WordPress Theme Marketplace: Hypocrisy from Matt?

Filed as Features on November 1, 2007 7:32 pm

Update to this post with new information and new questions: Theme Marketplace: Update and Rundown

So it has been announced that Automattic will create a WordPress Theme Marketplace. I have to admit, that I am not happy about this idea, at all.

No Sponsored Themes

When Matt Mullenweg decided to fight against sponsored themes, did he already have his marketplace planned? Even if he didn’t, doesn’t the idea of a marketplace where themes are being sold go against some of the principles that he was trying to defend?

Creating such a marketplace, to me, is basically saying that no themes can make money, unless Matt is getting a cut of the proceeds, and that doesn’t seem right.

How can he continue to say that sponsored themes are so horrible, and then turn around and profit from themes himself? I know he never said that he was stopping people from making profit from their themes, but that is effectively what he did by banning sponsored themes from anything controlled by Automattic.

My thought on this is that he saw how much traffic Themes.WordPress.net was bringing in, and has a decent idea of how many people are running Brian Gardner’s Revolution theme, and said to himself that he would like to find a way to make money from themes.

All of this is after Matt Mullenweg used the defense, during the whole Sponsored themes fiasco, that it would be unfair for theme creators to make money from their work when plugin authors don’t get to.
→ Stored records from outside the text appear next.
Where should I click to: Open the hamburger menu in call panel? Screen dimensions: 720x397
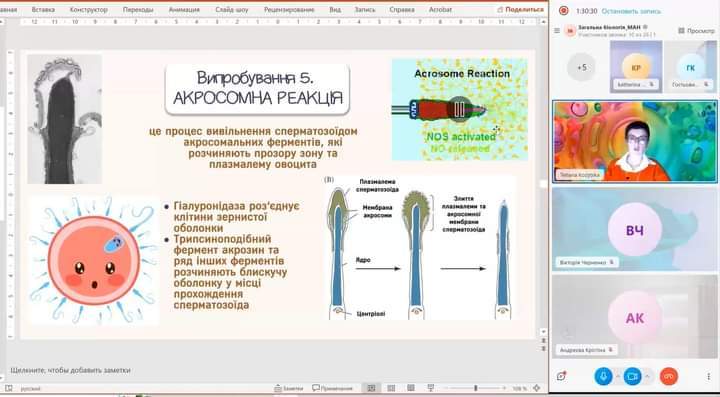coord(557,31)
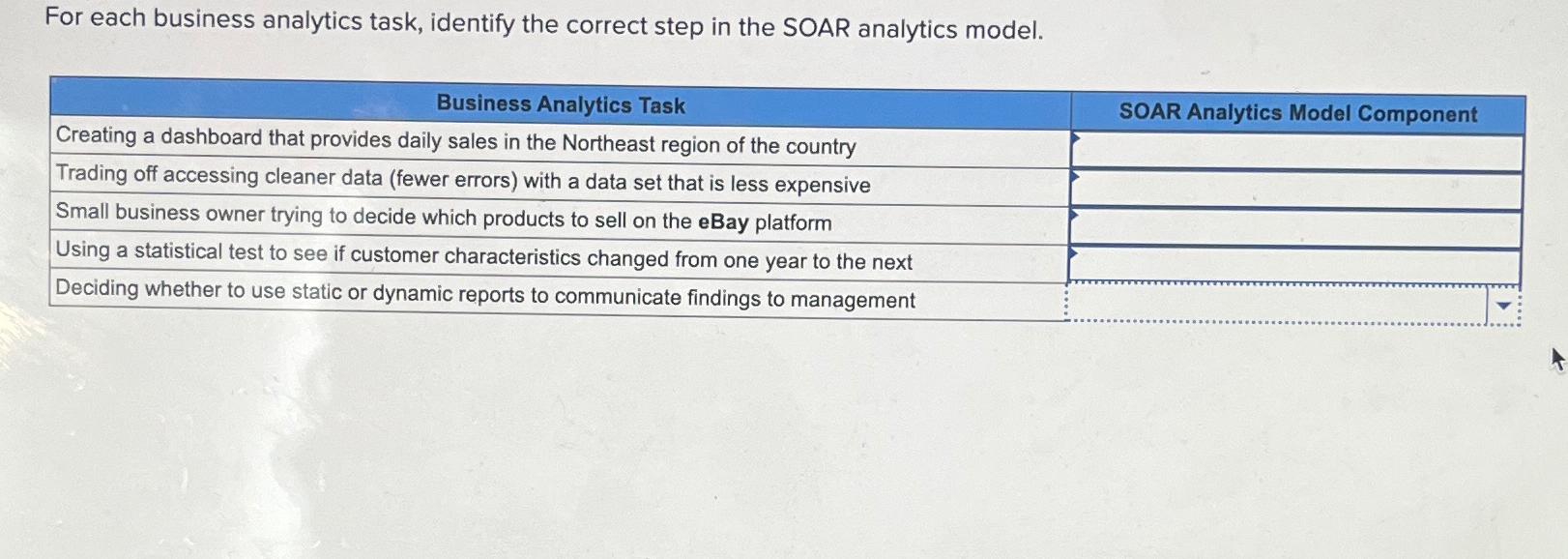Click the blue triangle marker on the first answer row
The width and height of the screenshot is (1568, 559).
pyautogui.click(x=1077, y=139)
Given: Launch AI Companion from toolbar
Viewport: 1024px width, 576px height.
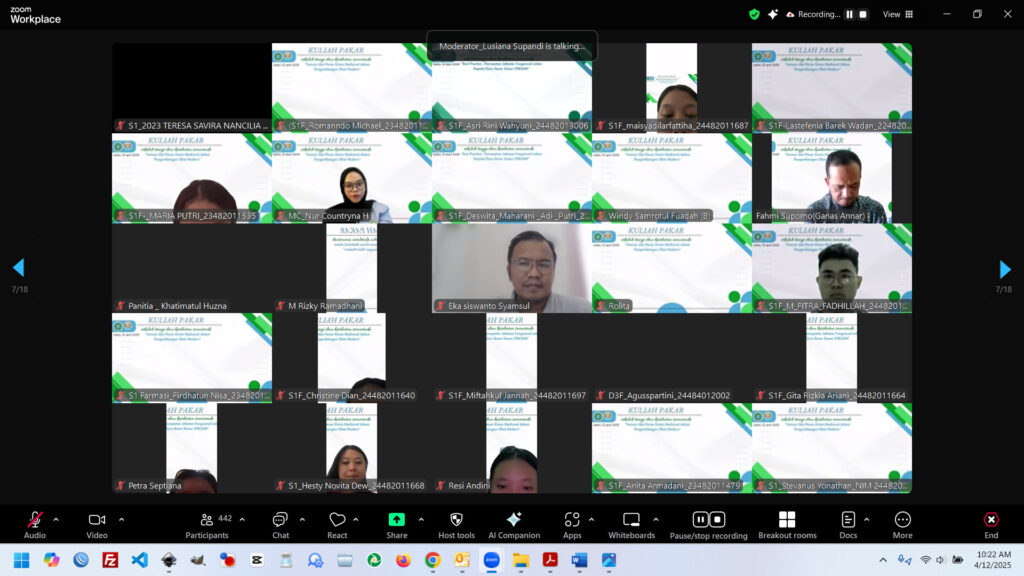Looking at the screenshot, I should (x=513, y=525).
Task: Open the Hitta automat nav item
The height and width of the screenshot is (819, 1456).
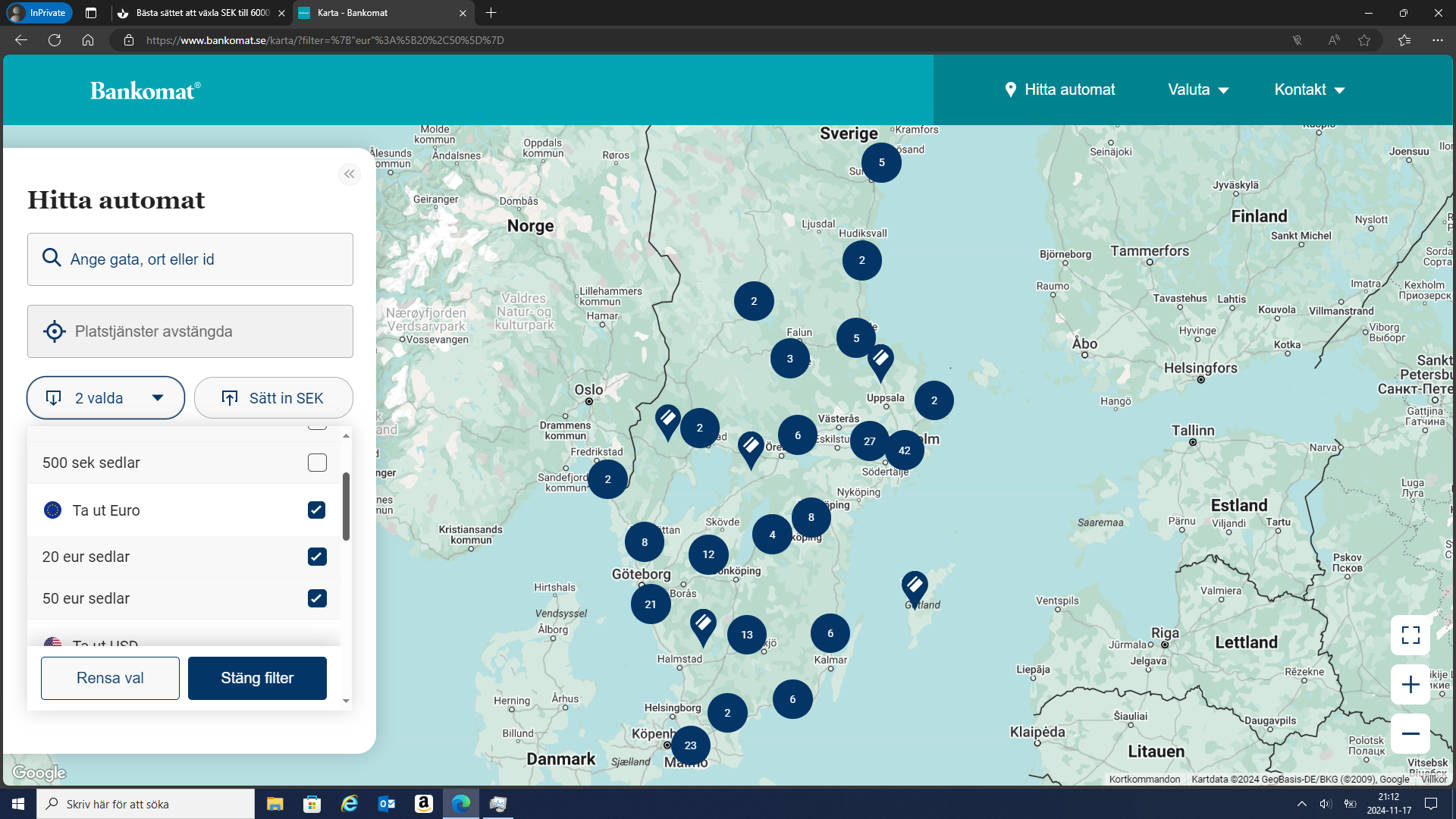Action: pyautogui.click(x=1059, y=89)
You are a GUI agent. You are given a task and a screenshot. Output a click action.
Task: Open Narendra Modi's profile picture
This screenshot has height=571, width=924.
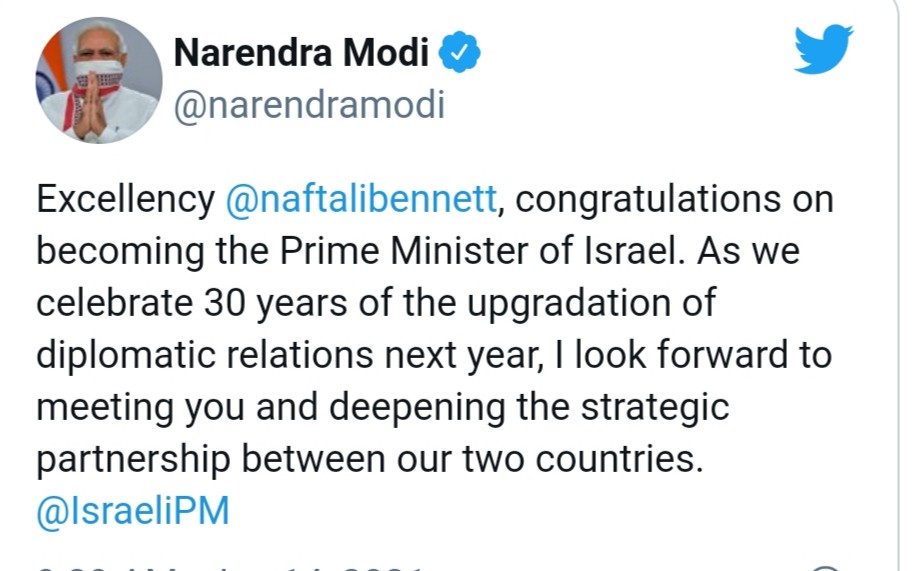point(99,80)
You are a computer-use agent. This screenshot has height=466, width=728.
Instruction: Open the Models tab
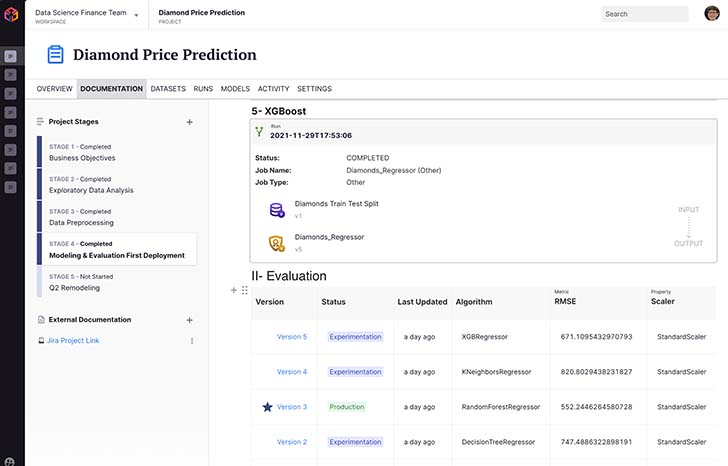235,89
So Automattic is going to make 50% off of every theme sold through the marketplace. While I can understand needing to take a percentage based on the fact that the service will have to be coded by some amazing coders, and maintained by some powerful servers, does 50% really sound right to anyone else? While a theme author is going to maybe make hundreds of dollars, Matt and team stand to make thousands off of other people’s hard work.

I know some designers that spend hours mulling over each detail of their theme, and coding it to perfection, and to then give half that money away to Automattic? I think that’s a bit of a rip-off. I know people will do it though because it can be quite difficult to promote a WordPress theme these days, and Matt will be able to offer something that no one else can easily add, “Update notifications”.

While there are some themes that can let users know there is an update, those types of themes are few and far between, but just like Automattic did with WordPress plugins, it would be simple for them to expand that system into their marketplace of paid themes, making sure you always know when a new version of your paid theme is uploaded to the marketplace.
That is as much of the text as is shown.